Published on June 11th, 2018 | by Miriam Porter
Outdoor Spring to Summer Adventures in Ontario.
The natural beauty of Ontario can be seen in all four seasons, but spring is an exceptional time of year to get outside for an outdoor experience. Whether you want to explore by water or land, under a warm shining sun or by the light of the twinkling stars, there is an adventure waiting for you in this diverse province. Here are five ways to explore nature in Ontario.
Climb up a Mountain.
We know Blue Mountain is famous for winter wonderland skiing, but don’t overlook this Ontario destination for rigorous mountain climbing. There are many self-guided hikes to choose from that range in difficulty. Admire the natural beauty of the glorious Niagara Escarpment as you hike up and down the mountains. Join up with a complimentary hiking group on select days at 10:30 a.m. during summer months and meet new people on your journey. There are also rock-climbing opportunities for a serious adrenaline rush. Or ride a gondola down the mountain and hike back up at your leisure. Blue Mountain is a 90-minute road trip from Toronto located close to Collingwood.
Paddle Across a Lake.
Paddling and Ontario go hand in hand, perhaps because Ontario is home to thousands of sparkling bodies of water just waiting to be explored. In fact, the name Ontario comes from the Iroquois word meaning ‘beautiful water’ or ‘beautiful lake’. There are numerous road trips up north where you can discover the peaceful waters surrounding Ontario. But if you don’t have time for a long drive you can still paddle along Lake Ontario right in the city. Starting May 19, Harbourfront Canoe & Kayak Centre in Toronto will be open for business and you can rent kayaks, canoes, and even try stand up paddle boarding to get out on the water and explore the 13 Toronto Islands via boat.
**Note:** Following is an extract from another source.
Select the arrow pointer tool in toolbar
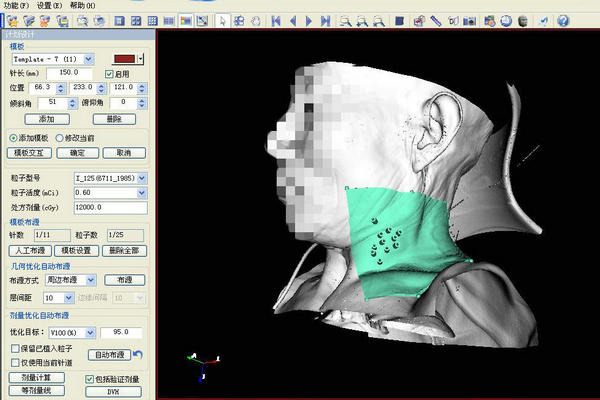 [x=223, y=19]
Stargaze in a Provincial Park.
Point Pelee National Park in Leamington is the perfect stargazing destination as it’s a dedicated Dark Sky Preserve. This means it’s an area where no artificial lighting is visible and measures have been taken to reduce light pollution, and astronomy is actively promoted here. In fact, if you take a road trip to Point Pelee National Park on one of their special Dark Sky Nights when the moon isn’t visible and the stars appear brighter, the park will be open until midnight. Upcoming Dark Sky Nights are May 19, June 16, and July 14. Don’t forget to pack your binoculars or a telescope and a blanket so you can sit under the glowing stars. Point Pelee is located at the southernmost point of Canadian mainland and 65 km from Windsor.
Go Bird Watching.
With warmer weather in Ontario, happy birds are flying around looking for food and building nests. In fact, every spring over 300 bird species migrate though Ontario’s southwest region. Sarnia is a bird lover’s paradise and a perfect weekend road trip. Bring your binoculars to Canatara Park and search for warblers, sandpipers, falcons, and ducks throughout the 200-acre park and nature trails. Sarnia is the largest city on Lake Huron and located in Southwestern Ontario, less than an hour drive from Toronto. Canatara Park is on Lake Chipican Drive and if it’s warm enough you can go swimming at the beach after a day of bird watching.
Bike Through a Small Town.
Prince Edward County on the peaceful north shore of Lake Ontario is perfect for a bike ride on a warm spring day. This famous island destination is known for stunning sandbanks and nature infused activities. If you have a bike with a basket you can stop as often as you want to shop in the unique stores along the route. You can easily bike between villages and rest and refuel at cute cafes for a bite to eat. Visitors from around the world head to the county to bike along the gently rolling hills, through the countryside, and past wineries. You can also pack a picnic lunch and eat under one of the many shady trees along the way or bike to Sandbanks Provincial Park to test the waters. Cycling maps and routes of the country are available on their website.